The hybrid approach offers exactly this middle ground: it combines the strategic control of the top-down model with the innovative power and practical relevance of the bottom-up approach. The result is a governance model that combines predictable risk with visible business benefits and can adapt flexibly to new technological, regulatory and market developments.
At the heart of this model is a clearly defined framework of roles and responsibilities. The company management – such as the board of directors or management – defines overarching values, risk principles and binding minimum controls that apply to all AI initiatives. These are typically based on requirements such as the EU AI Act, industry-specific standards such as ISO/IEC 42001 for AI management systems or the guidelines of the relevant supervisory authorities.
At the same time, the specialist departments contribute their use cases via a defined innovation pipeline – from the initial idea to the proof of concept (PoC) and the minimum viable product (MVP) through to scalable implementation. The interface between the strategic framework and operational implementation is formed by a Center of Excellence (CoE), which acts as a central hinge unit.
It curates methods, offers enablement programs, ensures quality and ensures that findings from projects are systematically fed back into standards, policies and training. A key element of the hybrid approach is minimum viable governance (MVG). It defines the smallest common governance basis that every AI project must fulfill in order to be compliant and controlled without slowing down innovation cycles. This includes a central AI inventory, a risk-based classification – for example according to “high risk” in accordance with the EU AI Act – as well as lightweight but auditable control points. Consistent reporting creates transparency regarding risk exposure, value contributions, incidents and maturity levels of all projects.
In addition, regulatory sandboxes and risk-based freedom allow experimentation with real data, processes and user groups within clearly defined boundaries. Technical telemetry, ongoing monitoring, human supervision, defined test periods and documented rollback plans are standard.

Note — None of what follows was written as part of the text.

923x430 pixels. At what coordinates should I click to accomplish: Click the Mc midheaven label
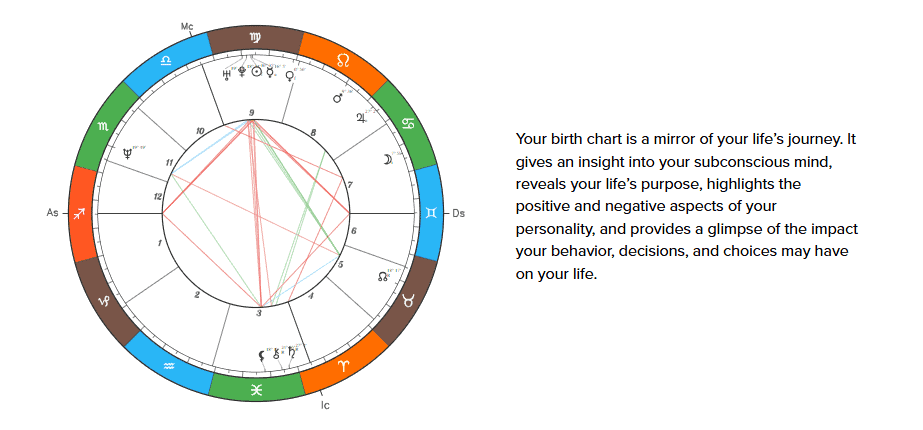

Governance in the hybrid model follows an agile rhythm: instead of rigid sets of rules that are only updated annually, checklists, threshold values and metrics are reviewed, evaluated and adjusted if necessary at fixed intervals – every six to eight weeks, for example. This keeps the organization agile without having to constantly renegotiate its basic principles.
Finally, cross-functional product teams (squads) ensure the development and implementation of AI applications in their respective areas, while the Center of Excellence, as the central competence authority, ensures that data standards, documentation formats such as model maps, evaluation frameworks, security policies and explainability requirements are uniformly understood and applied. This dual structure enables speed in breadth and consistency in depth – and makes the hybrid approach a powerful model for agile AI governance.
Case study: Hybrid implementation of a GenAI assistant in a development bank
The introduction of a Generative AI assistant in a development bank is an example of how a hybrid governance approach can be successfully implemented in practice. The project combined strategic governance with agile service development and relied on iterative development cycles to ensure both speed and security.
The aim was to provide a production-ready GenAI service in the shortest possible time and at the same time establish a resilient governance framework that grows with the requirements and risks.
Phase 1: Initialisierung – Minimal funktionsfähige Governance und Proof of Concept
The start of the project followed the principle of minimum viable governance (MVG). Even before technical development began, central governance components were defined – including responsibilities, risk classes, minimum controls and reporting formats. This top-down element ensured that the project was auditable from the outset and that minimum regulatory requirements such as data protection and model documentation were met.
At the same time, the specialist team developed the first functional version of the GenAI assistant as part of a proof of concept (PoC). The focus was on the rapid validation of central functions such as document search, semantic answer generation and user interaction. This dual approach prevented uncontrolled innovation and enabled early user feedback.
Phase 2: Iteration 1 - MVP & governance refinement
Based on the results of the PoC, a minimum viable product (MVP) was created, which was tested under real conditions with selected user groups. A structured feedback loop linked the practical findings of the users with targeted adjustments to governance.
At a strategic level, guidelines were refined – for example, for logging prompts, assessing the risk of generated responses and defining thresholds for human reviews (human-in-the-loop). At the same time, the specialist team optimized the service quality by fine-tuning the models, improving the retrieval pipelines and making adjustments to the user interface. This ensured that technical development and governance maturity were always synchronized.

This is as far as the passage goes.